** About this exercise **
Would you print only the lines running from the one with "1139x860 pixels. At" to the final line of the data below, word for word and without pictures?

** Dataset **
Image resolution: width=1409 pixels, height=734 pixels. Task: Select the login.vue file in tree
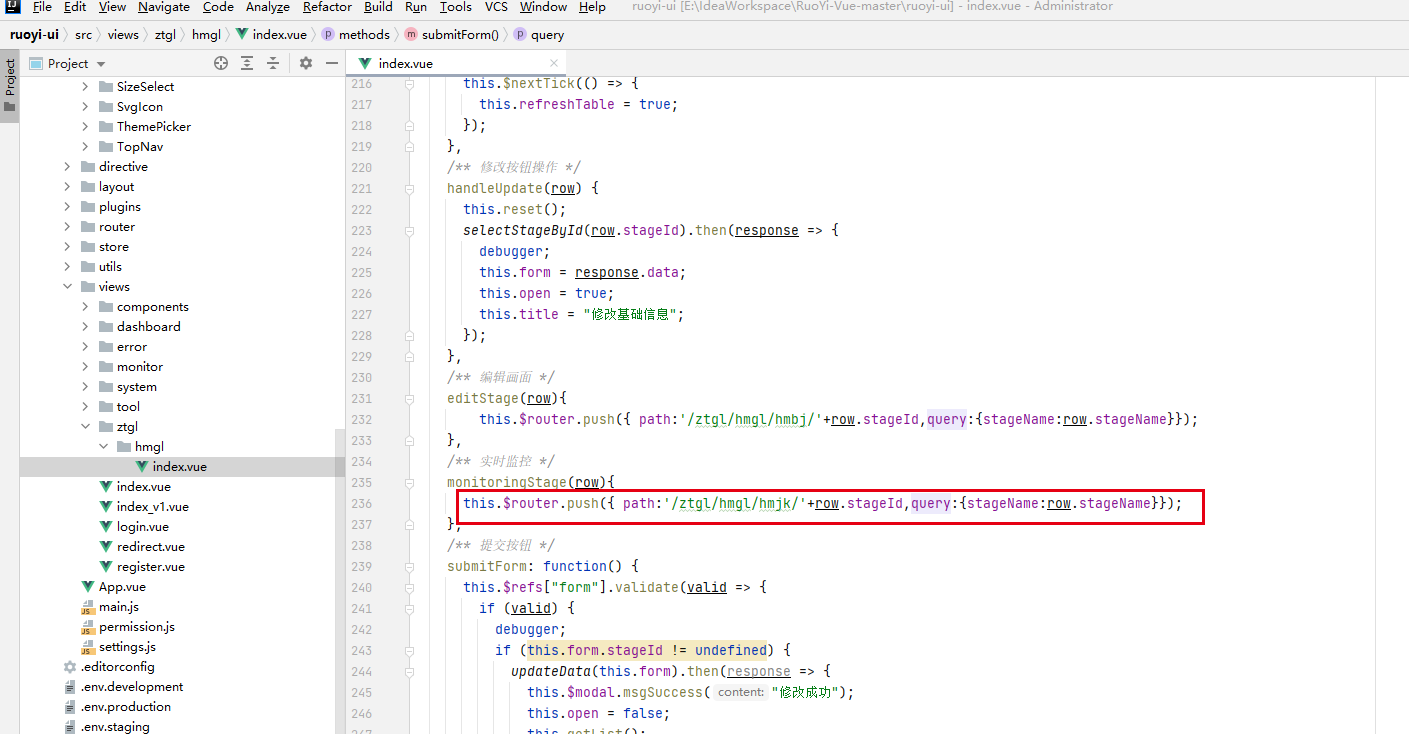click(142, 527)
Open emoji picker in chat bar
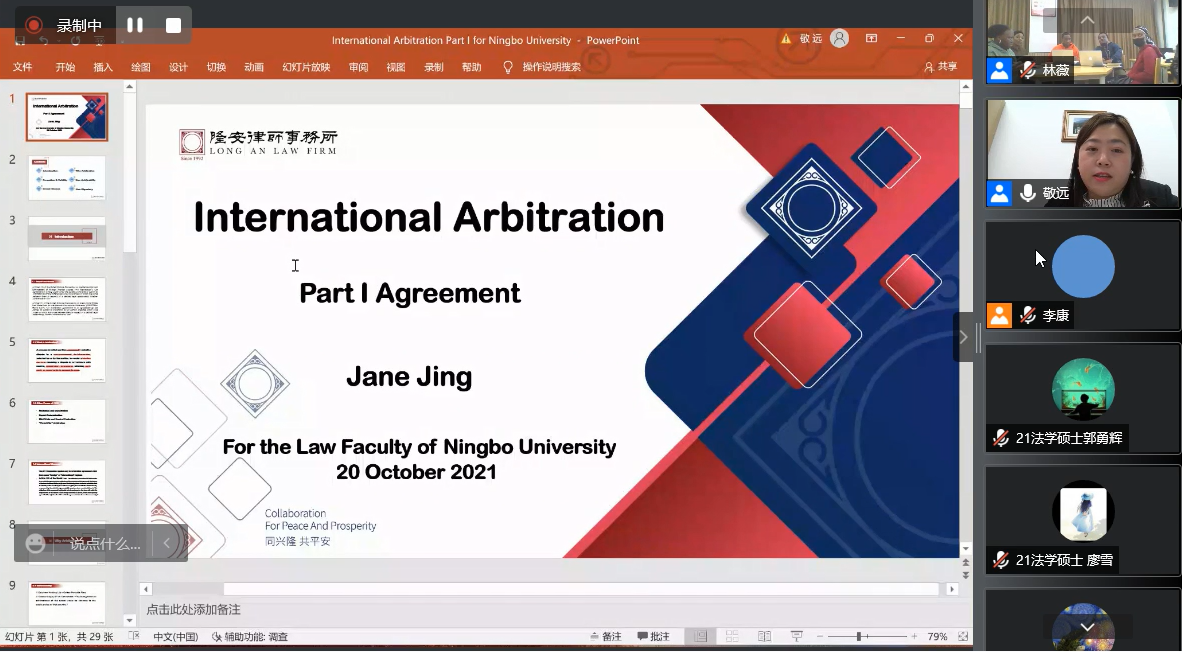Screen dimensions: 1182x652 (36, 543)
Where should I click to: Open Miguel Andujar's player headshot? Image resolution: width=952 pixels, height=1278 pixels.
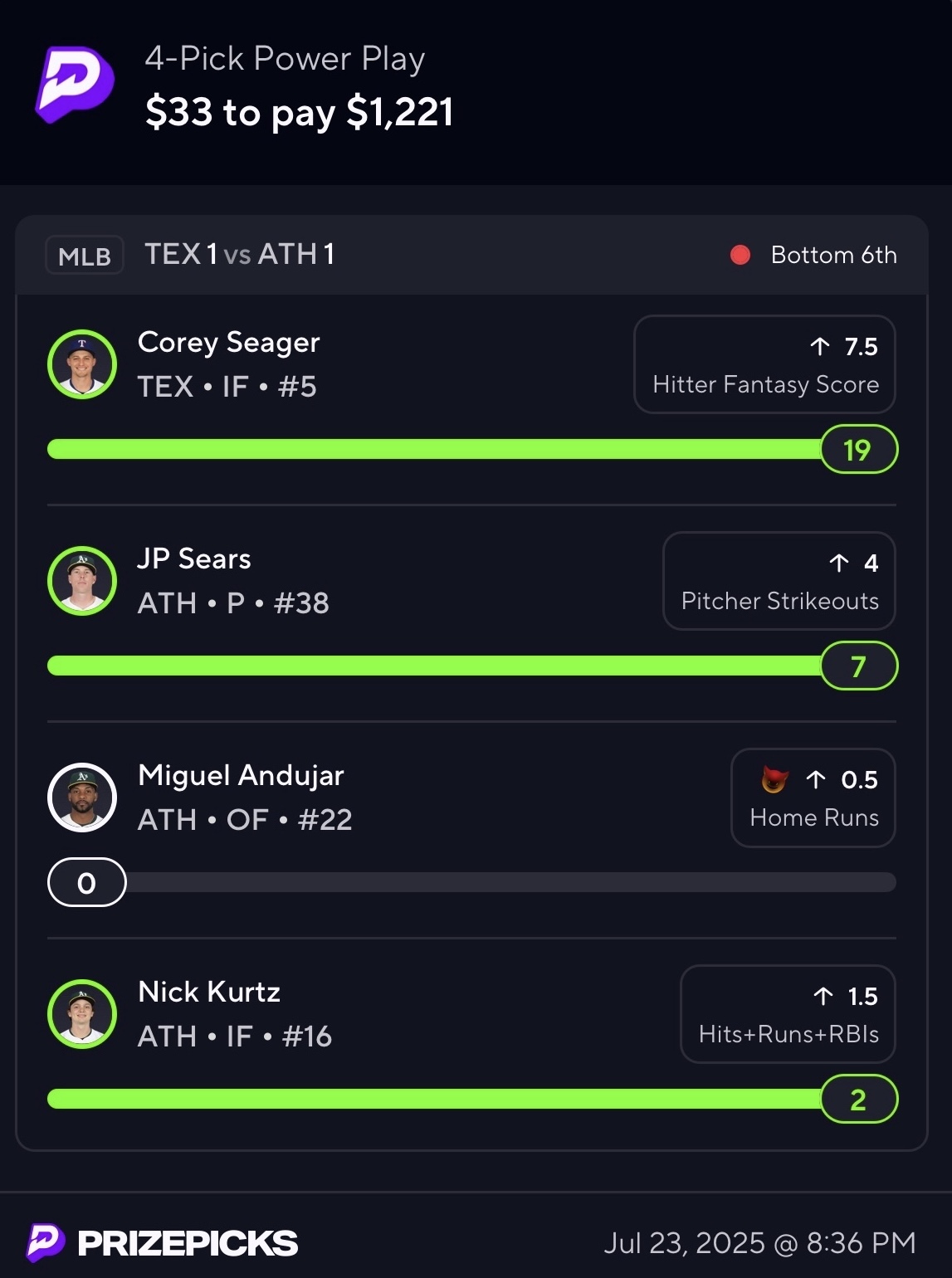[x=82, y=798]
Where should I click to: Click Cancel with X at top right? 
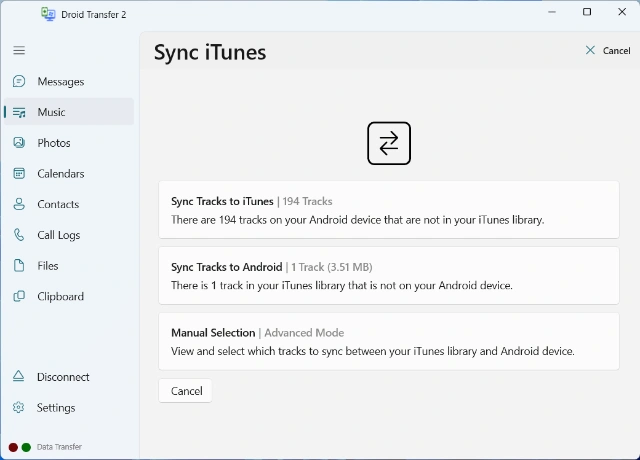click(608, 51)
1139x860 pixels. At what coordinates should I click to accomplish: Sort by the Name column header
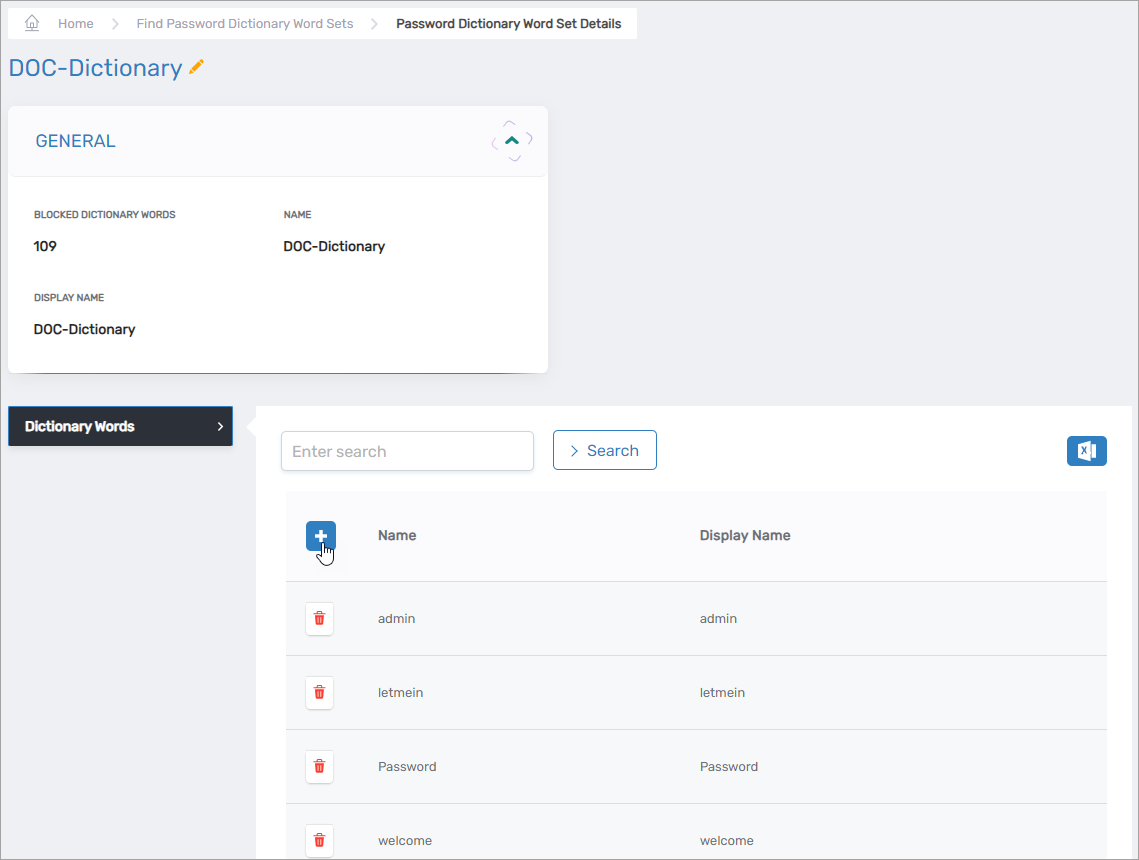click(x=397, y=536)
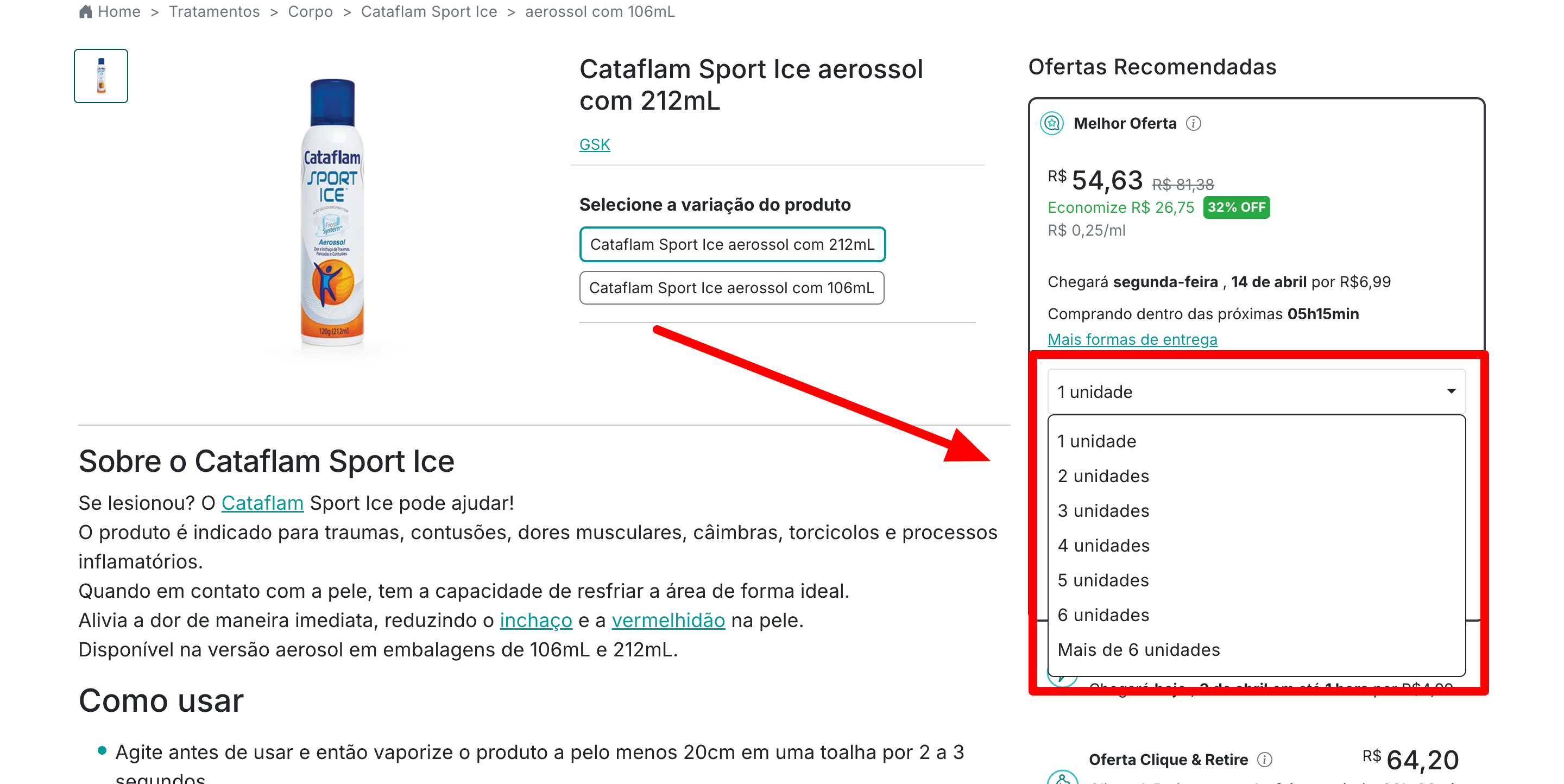This screenshot has height=784, width=1564.
Task: Click the Melhor Oferta info icon
Action: pos(1193,123)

** Solution to the problem **
1139x860 pixels. At what coordinates should I click to accomplish: Sort by the Name column header
click(x=397, y=536)
This screenshot has height=784, width=1564.
Task: Click the Melhor Oferta info icon
Action: pos(1193,123)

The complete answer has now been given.